Can you point me towards any specific examples of this becoming an issue or when arbitrary-precision preferred, specifically in the scenario where a user is working climate / geoscience data? Are there any mesh files that you've worked with or noticed that benefit from using arbitrary precision or what types of meshes (finer resolution, mixed resolution, etc) would benefit would using arbitrary precision?

One way to rephrase the above statement is as follows: Given that our typical user is working with an unstructured grid (mesh + data) from some sort of model output and wanting to analyze it, are there any documented cases of functionality breaking due to fixed-precision, and at what point does it become necessary to use arbitrary-precision.

As I mentioned before, all of my functionalities from now on will be overloaded with multi-precision usage.

When you mention overloading the functions, do you mean it in an OOP sense of having separate methods for arbitrary and fixed precision depending on the input parameters, or branching inside the existing ones depending on whether we are in fixed or arbitrary land?

Instead of including both implementations under the same function, keeping them in separate classes (or at the minimum separate methods) would make our code significantly more readable and easier to maintain.

Currently, my main focus is on algorithm development, as I'm lagging behind a bit in that aspect. I would greatly appreciate your and @aaronzedwick's help in transforming my code into deliverable functions. Once the re-design is complete, it should be much easier for you to work on the API release.

This is understandable. You've been doing a great job on all of this and once the redesign is in I can start giving it some more attention.

philipc2 commented 1 year ago

Additionally, I'd like to keep the multi-precision implementations in a separate location, since spinning new people up and maintain it could become an issue, however I need to give your PR's a deeper look before sticking to this statement, as there do seem to be directly parallels between certain fixed and arbitrary precision functions.

This will greatly benefit my thesis research progress, and I'll ensure that the docstrings are updated accordingly

Would having a separate class be a hindrance to this?

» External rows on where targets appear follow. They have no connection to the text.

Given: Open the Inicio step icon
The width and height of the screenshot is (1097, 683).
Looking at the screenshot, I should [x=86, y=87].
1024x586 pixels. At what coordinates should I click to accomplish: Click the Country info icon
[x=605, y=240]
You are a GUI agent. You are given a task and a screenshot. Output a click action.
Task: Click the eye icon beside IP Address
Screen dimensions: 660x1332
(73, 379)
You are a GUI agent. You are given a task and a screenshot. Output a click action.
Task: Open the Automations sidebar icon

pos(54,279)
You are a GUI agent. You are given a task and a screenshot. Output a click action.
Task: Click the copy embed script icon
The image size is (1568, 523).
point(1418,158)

hongyuchen1030 commented 1 year ago

Can you point me towards any specific examples of this becoming an issue or when arbitrary-precision preferred, specifically in the scenario where a user is working climate / geoscience data? Are there any mesh files that you've worked with or noticed that benefit from using arbitrary precision or what types of meshes (finer resolution, mixed resolution, etc) would benefit would using arbitrary precision?

One way to rephrase the above statement is as follows: Given that our typical user is working with an unstructured grid (mesh + data) from some sort of model output and wanting to analyze it, are there any documented cases of functionality breaking due to fixed-precision, and at what point does it become necessary to use arbitrary-precision.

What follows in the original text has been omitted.